■ **WHAT IS REQUIRED**
Retype, word for word, every line of the records below starting at the one that contains "Task: Go to the 相册 tab" and ending at the one that contains "How do I perform: Toggle"; include both of those lines and nothing more.

===== EXTRACTED INFORMATION =====

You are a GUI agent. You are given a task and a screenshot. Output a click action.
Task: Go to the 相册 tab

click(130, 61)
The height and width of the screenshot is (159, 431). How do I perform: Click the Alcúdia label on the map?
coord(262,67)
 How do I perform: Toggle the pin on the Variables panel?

=====
===== EXTRACTED INFORMATION =====

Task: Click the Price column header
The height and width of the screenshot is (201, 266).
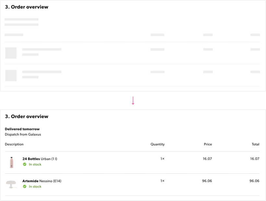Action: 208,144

=====

■ **TASK RESULT**
Task: Go to the 相册 tab

click(130, 61)
The height and width of the screenshot is (159, 431). How do I perform: Click the Alcúdia label on the map?
coord(262,67)
 How do I perform: Toggle the pin on the Variables panel?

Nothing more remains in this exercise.